• To do: After finding the line with "Task: Open the Slot 1 dropdown" in the data below, set down exactly each line through the one with "The image size is (1912, 1200).", inclusive, and stop there.

• Supplied material:
☆ ☆ ☆

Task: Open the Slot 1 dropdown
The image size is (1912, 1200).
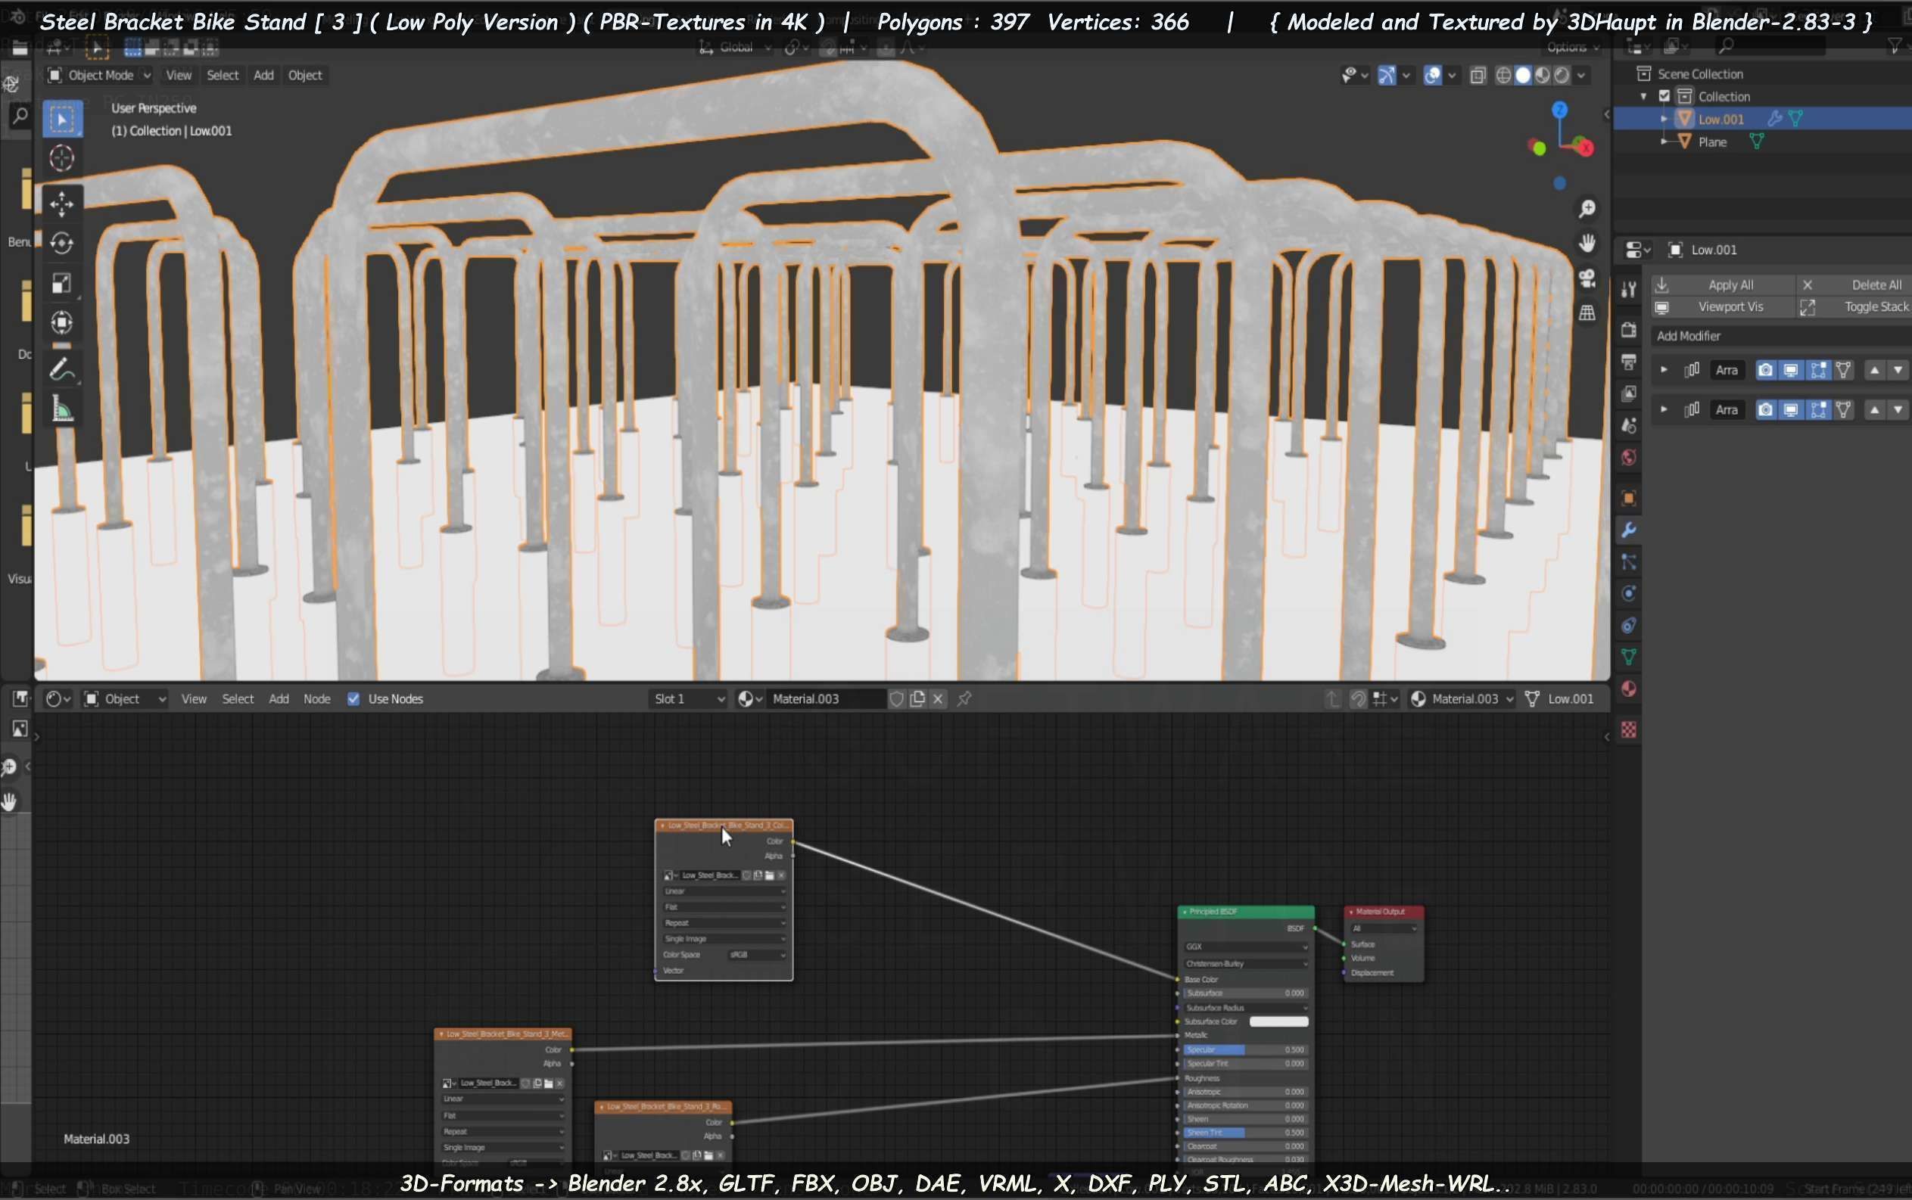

☆ ☆ ☆

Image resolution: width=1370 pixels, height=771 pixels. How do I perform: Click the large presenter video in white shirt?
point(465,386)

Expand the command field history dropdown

☆ ☆ ☆

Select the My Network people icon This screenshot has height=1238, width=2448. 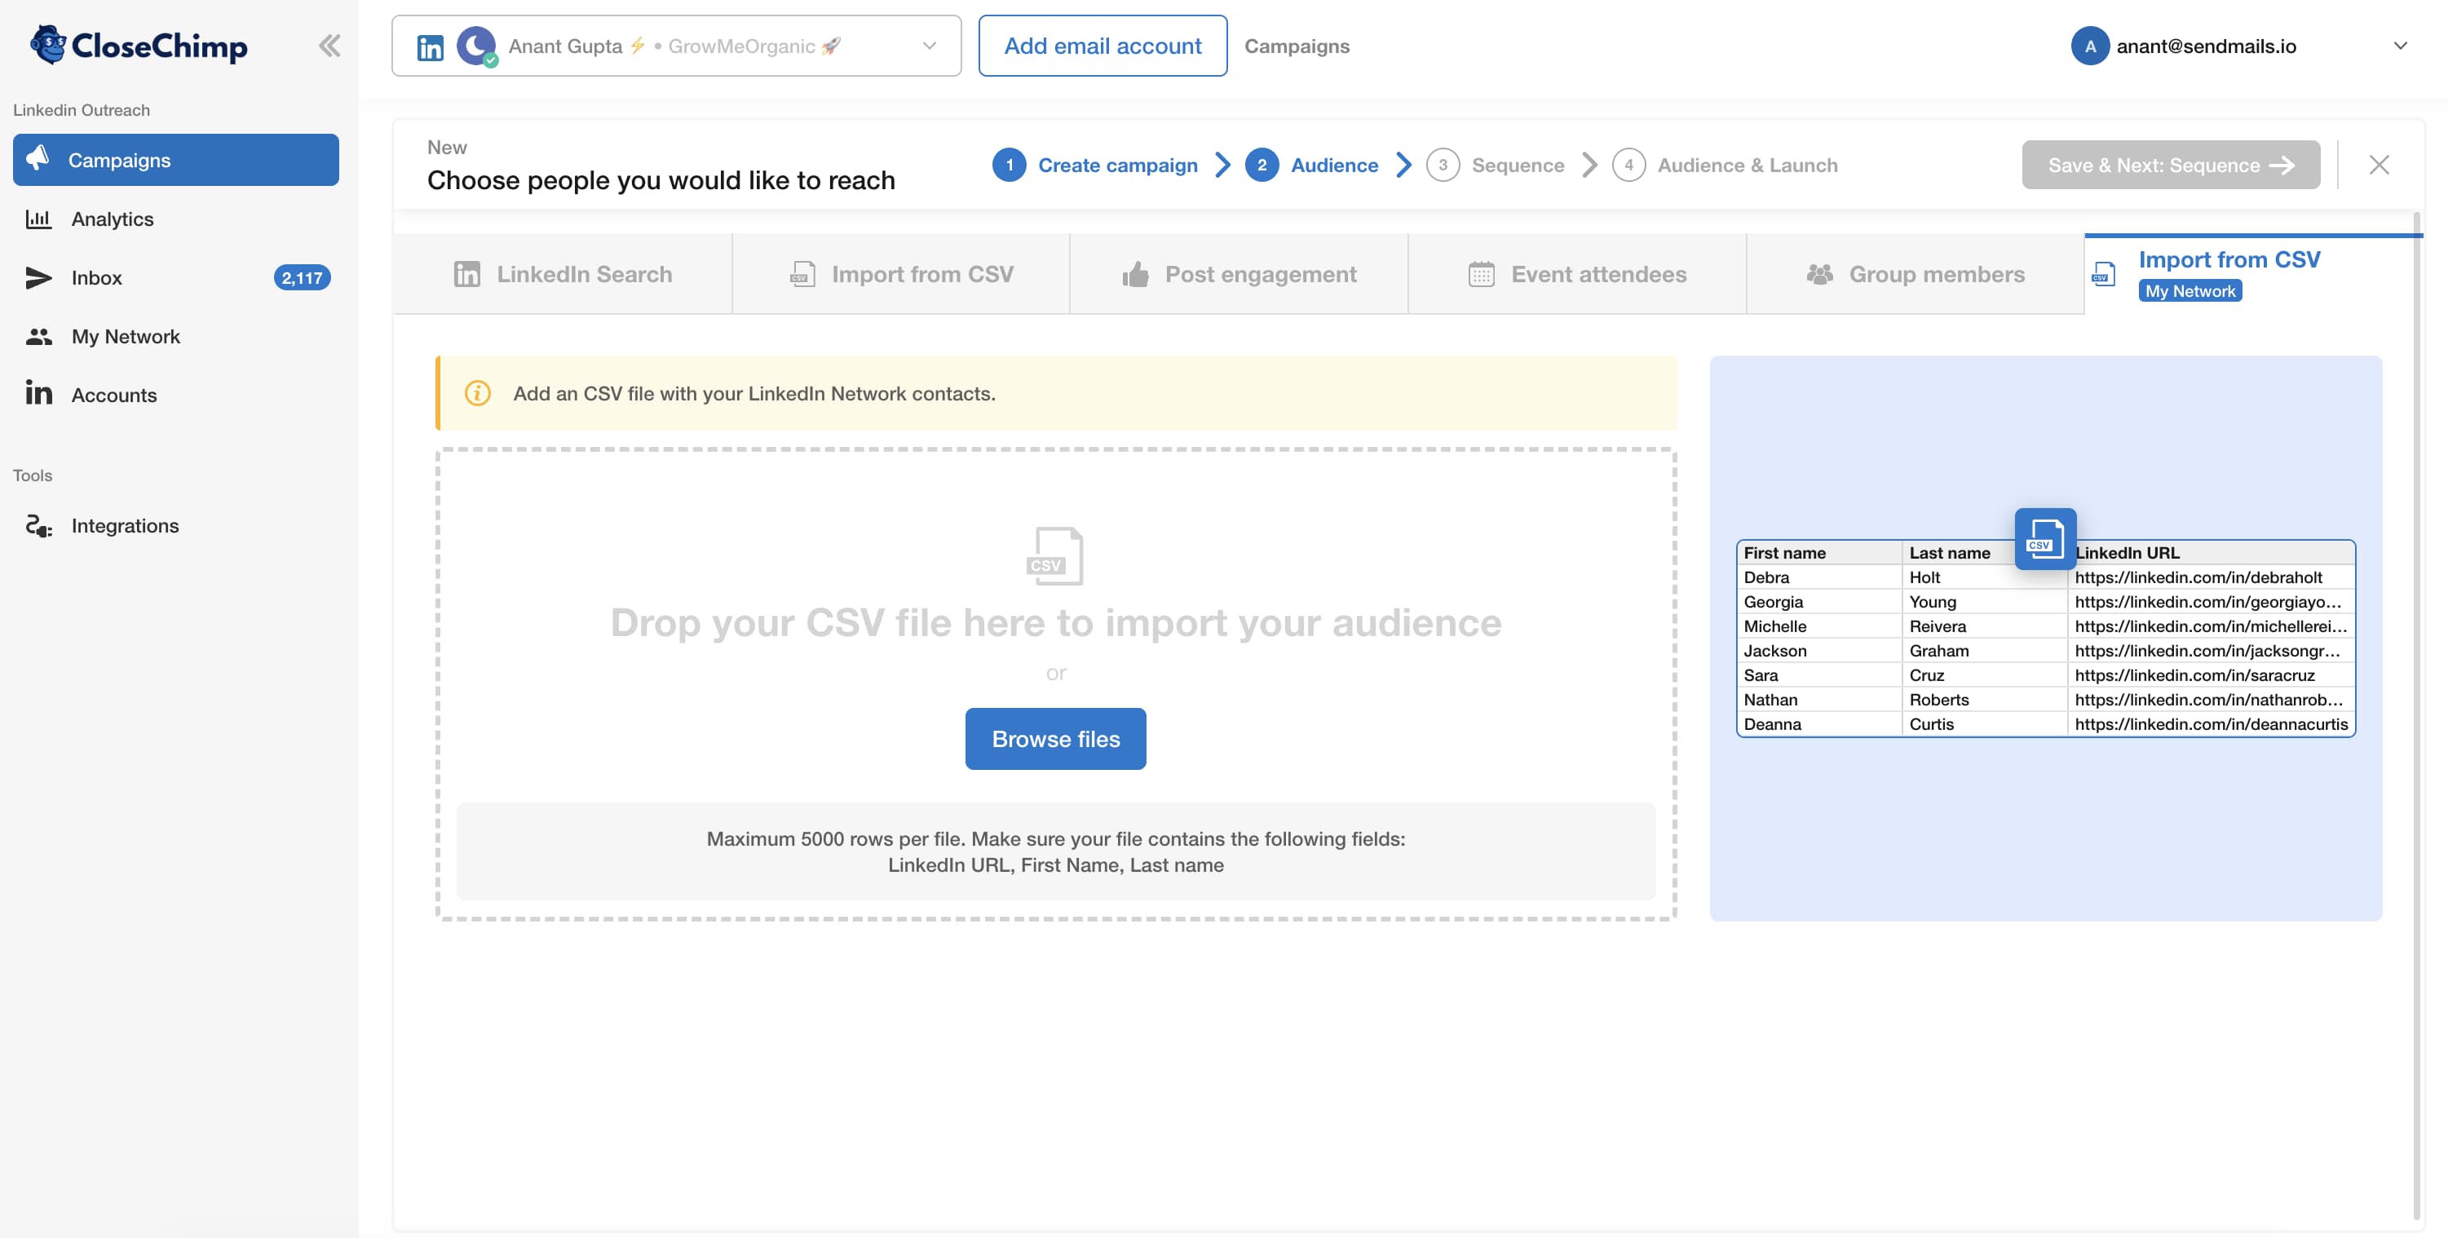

☆ ☆ ☆

• Answer:
Task: Open the Slot 1 dropdown
The image size is (1912, 1200).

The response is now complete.